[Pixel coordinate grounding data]
================================

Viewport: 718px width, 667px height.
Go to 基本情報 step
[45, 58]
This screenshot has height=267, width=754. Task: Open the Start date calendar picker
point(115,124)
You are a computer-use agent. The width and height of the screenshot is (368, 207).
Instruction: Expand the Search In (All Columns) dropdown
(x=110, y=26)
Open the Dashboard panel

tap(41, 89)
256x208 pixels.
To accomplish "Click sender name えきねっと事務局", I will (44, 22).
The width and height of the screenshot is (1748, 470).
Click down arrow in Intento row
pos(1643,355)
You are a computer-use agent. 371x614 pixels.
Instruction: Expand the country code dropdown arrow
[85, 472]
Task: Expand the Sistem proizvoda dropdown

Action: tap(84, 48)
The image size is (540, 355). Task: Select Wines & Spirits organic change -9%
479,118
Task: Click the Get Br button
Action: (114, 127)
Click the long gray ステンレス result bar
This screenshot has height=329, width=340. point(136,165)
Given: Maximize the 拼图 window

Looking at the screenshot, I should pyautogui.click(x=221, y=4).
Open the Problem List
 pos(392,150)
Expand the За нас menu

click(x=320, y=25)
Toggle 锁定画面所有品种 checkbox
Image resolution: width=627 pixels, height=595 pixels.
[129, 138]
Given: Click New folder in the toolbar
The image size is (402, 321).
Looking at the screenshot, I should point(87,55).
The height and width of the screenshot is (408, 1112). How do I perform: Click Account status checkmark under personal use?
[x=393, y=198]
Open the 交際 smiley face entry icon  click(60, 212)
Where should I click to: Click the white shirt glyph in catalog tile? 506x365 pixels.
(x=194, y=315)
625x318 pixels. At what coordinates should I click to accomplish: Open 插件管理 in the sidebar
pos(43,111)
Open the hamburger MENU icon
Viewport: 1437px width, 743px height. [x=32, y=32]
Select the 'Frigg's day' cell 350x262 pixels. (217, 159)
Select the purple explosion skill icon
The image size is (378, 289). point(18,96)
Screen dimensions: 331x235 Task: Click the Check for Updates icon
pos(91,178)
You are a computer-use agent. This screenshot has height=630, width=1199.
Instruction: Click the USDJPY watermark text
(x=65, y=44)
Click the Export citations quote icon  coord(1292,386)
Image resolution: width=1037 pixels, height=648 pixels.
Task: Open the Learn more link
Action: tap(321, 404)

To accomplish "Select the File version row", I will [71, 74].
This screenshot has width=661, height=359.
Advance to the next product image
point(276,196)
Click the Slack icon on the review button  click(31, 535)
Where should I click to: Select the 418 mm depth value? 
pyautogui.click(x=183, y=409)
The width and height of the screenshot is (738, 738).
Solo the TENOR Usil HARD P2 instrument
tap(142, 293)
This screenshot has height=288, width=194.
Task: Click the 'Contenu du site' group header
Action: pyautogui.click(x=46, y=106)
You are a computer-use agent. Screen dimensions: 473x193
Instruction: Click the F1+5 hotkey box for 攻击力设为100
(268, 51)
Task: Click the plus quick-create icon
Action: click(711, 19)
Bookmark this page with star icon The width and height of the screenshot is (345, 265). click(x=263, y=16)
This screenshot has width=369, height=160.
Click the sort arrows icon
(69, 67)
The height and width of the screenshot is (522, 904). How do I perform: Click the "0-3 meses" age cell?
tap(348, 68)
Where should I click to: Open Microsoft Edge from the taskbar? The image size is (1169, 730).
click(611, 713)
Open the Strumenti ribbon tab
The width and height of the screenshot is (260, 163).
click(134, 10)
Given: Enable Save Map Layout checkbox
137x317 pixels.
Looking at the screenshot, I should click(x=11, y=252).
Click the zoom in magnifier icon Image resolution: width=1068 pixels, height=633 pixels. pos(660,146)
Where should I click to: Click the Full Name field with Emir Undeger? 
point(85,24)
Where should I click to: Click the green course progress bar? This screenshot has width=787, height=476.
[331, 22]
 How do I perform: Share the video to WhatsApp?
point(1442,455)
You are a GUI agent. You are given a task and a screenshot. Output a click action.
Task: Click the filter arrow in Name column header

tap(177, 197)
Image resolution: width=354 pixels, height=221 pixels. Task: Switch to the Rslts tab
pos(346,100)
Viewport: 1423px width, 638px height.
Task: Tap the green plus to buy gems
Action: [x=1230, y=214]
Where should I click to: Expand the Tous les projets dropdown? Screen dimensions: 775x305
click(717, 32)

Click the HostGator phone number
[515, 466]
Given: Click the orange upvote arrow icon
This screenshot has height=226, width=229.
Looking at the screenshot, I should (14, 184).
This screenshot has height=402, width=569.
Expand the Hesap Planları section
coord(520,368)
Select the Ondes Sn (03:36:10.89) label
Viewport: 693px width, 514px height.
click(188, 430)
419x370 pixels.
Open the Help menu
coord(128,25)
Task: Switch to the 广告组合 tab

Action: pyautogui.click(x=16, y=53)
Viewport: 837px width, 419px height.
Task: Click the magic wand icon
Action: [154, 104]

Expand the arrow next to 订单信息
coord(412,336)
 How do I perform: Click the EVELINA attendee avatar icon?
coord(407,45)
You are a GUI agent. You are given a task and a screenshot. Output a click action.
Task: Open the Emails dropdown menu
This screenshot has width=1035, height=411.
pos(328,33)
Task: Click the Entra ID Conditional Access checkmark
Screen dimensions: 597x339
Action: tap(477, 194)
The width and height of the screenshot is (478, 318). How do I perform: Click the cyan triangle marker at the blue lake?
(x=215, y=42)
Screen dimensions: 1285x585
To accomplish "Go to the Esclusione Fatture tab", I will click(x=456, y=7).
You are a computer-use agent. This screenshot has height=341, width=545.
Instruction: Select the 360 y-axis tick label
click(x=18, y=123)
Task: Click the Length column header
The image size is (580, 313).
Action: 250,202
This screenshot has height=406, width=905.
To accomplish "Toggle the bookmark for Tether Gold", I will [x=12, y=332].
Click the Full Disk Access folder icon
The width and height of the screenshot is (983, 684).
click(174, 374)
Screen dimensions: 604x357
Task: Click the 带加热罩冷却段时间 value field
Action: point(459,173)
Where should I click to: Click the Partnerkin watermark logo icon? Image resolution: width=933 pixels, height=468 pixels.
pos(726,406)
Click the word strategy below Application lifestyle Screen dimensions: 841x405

================================

• **TASK OBJECTIVE**
Word for word, write out the data.

• **WRITTEN RESPONSE**
Viewport: 718px width, 667px height.
Go to 基本情報 step
[45, 58]
This screenshot has height=267, width=754. Task: Open the Start date calendar picker
point(115,124)
You are a computer-use agent. The width and height of the screenshot is (368, 207).
Instruction: Expand the Search In (All Columns) dropdown
(x=110, y=26)
Open the Dashboard panel

tap(41, 89)
256x208 pixels.
To accomplish "Click sender name えきねっと事務局", I will (44, 22).
The width and height of the screenshot is (1748, 470).
Click down arrow in Intento row
pos(1643,355)
You are a computer-use agent. 371x614 pixels.
Instruction: Expand the country code dropdown arrow
[85, 472]
Task: Expand the Sistem proizvoda dropdown

Action: tap(84, 48)
The image size is (540, 355). Task: Select Wines & Spirits organic change -9%
479,118
Task: Click the Get Br button
Action: (114, 127)
Click the long gray ステンレス result bar
This screenshot has height=329, width=340. point(136,165)
Given: Maximize the 拼图 window

Looking at the screenshot, I should pyautogui.click(x=221, y=4).
Open the Problem List
 pos(392,150)
Expand the За нас menu

click(x=320, y=25)
Toggle 锁定画面所有品种 checkbox
Image resolution: width=627 pixels, height=595 pixels.
[129, 138]
Given: Click New folder in the toolbar
The image size is (402, 321).
Looking at the screenshot, I should point(87,55).
The height and width of the screenshot is (408, 1112). How do I perform: Click Account status checkmark under personal use?
[x=393, y=198]
Open the 交際 smiley face entry icon  click(60, 212)
Where should I click to: Click the white shirt glyph in catalog tile? 506x365 pixels.
(x=194, y=315)
625x318 pixels. At what coordinates should I click to accomplish: Open 插件管理 in the sidebar
pos(43,111)
Open the hamburger MENU icon
Viewport: 1437px width, 743px height. [x=32, y=32]
Select the 'Frigg's day' cell 350x262 pixels. (217, 159)
Select the purple explosion skill icon
The image size is (378, 289). point(18,96)
Screen dimensions: 331x235 Task: Click the Check for Updates icon
pos(91,178)
You are a computer-use agent. This screenshot has height=630, width=1199.
Instruction: Click the USDJPY watermark text
(x=65, y=44)
Click the Export citations quote icon  coord(1292,386)
Image resolution: width=1037 pixels, height=648 pixels.
Task: Open the Learn more link
Action: tap(321, 404)

To accomplish "Select the File version row", I will [71, 74].
This screenshot has width=661, height=359.
Advance to the next product image
point(276,196)
Click the Slack icon on the review button  click(31, 535)
Where should I click to: Select the 418 mm depth value? 
pyautogui.click(x=183, y=409)
The width and height of the screenshot is (738, 738).
Solo the TENOR Usil HARD P2 instrument
tap(142, 293)
This screenshot has height=288, width=194.
Task: Click the 'Contenu du site' group header
Action: pyautogui.click(x=46, y=106)
You are a computer-use agent. Screen dimensions: 473x193
Instruction: Click the F1+5 hotkey box for 攻击力设为100
(268, 51)
Task: Click the plus quick-create icon
Action: click(711, 19)
Bookmark this page with star icon The width and height of the screenshot is (345, 265). click(x=263, y=16)
This screenshot has width=369, height=160.
Click the sort arrows icon
(69, 67)
The height and width of the screenshot is (522, 904). How do I perform: Click the "0-3 meses" age cell?
tap(348, 68)
Where should I click to: Open Microsoft Edge from the taskbar? The image size is (1169, 730).
click(611, 713)
Open the Strumenti ribbon tab
The width and height of the screenshot is (260, 163).
click(134, 10)
Given: Enable Save Map Layout checkbox
137x317 pixels.
Looking at the screenshot, I should click(x=11, y=252).
Click the zoom in magnifier icon Image resolution: width=1068 pixels, height=633 pixels. pos(660,146)
Where should I click to: Click the Full Name field with Emir Undeger? 
point(85,24)
Where should I click to: Click the green course progress bar? This screenshot has width=787, height=476.
[331, 22]
 How do I perform: Share the video to WhatsApp?
point(1442,455)
You are a GUI agent. You are given a task and a screenshot. Output a click action.
Task: Click the filter arrow in Name column header

tap(177, 197)
Image resolution: width=354 pixels, height=221 pixels. Task: Switch to the Rslts tab
pos(346,100)
Viewport: 1423px width, 638px height.
Task: Tap the green plus to buy gems
Action: [x=1230, y=214]
Where should I click to: Expand the Tous les projets dropdown? Screen dimensions: 775x305
click(717, 32)

Click the HostGator phone number
[515, 466]
Given: Click the orange upvote arrow icon
This screenshot has height=226, width=229.
Looking at the screenshot, I should (14, 184).
This screenshot has height=402, width=569.
Expand the Hesap Planları section
coord(520,368)
Select the Ondes Sn (03:36:10.89) label
Viewport: 693px width, 514px height.
click(188, 430)
419x370 pixels.
Open the Help menu
coord(128,25)
Task: Switch to the 广告组合 tab

Action: pyautogui.click(x=16, y=53)
Viewport: 837px width, 419px height.
Task: Click the magic wand icon
Action: [154, 104]

Expand the arrow next to 订单信息
coord(412,336)
 How do I perform: Click the EVELINA attendee avatar icon?
coord(407,45)
You are a GUI agent. You are given a task and a screenshot. Output a click action.
Task: Open the Emails dropdown menu
This screenshot has width=1035, height=411.
pos(328,33)
Task: Click the Entra ID Conditional Access checkmark
Screen dimensions: 597x339
Action: tap(477, 194)
The width and height of the screenshot is (478, 318). How do I perform: Click the cyan triangle marker at the blue lake?
(x=215, y=42)
Screen dimensions: 1285x585
To accomplish "Go to the Esclusione Fatture tab", I will click(x=456, y=7).
You are a computer-use agent. This screenshot has height=341, width=545.
Instruction: Select the 360 y-axis tick label
click(x=18, y=123)
Task: Click the Length column header
The image size is (580, 313).
Action: 250,202
This screenshot has height=406, width=905.
To accomplish "Toggle the bookmark for Tether Gold", I will [x=12, y=332].
Click the Full Disk Access folder icon
The width and height of the screenshot is (983, 684).
click(174, 374)
Screen dimensions: 604x357
Task: Click the 带加热罩冷却段时间 value field
Action: point(459,173)
Where should I click to: Click the Partnerkin watermark logo icon? Image resolution: width=933 pixels, height=468 pixels.
pos(726,406)
Click the word strategy below Application lifestyle Screen dimensions: 841x405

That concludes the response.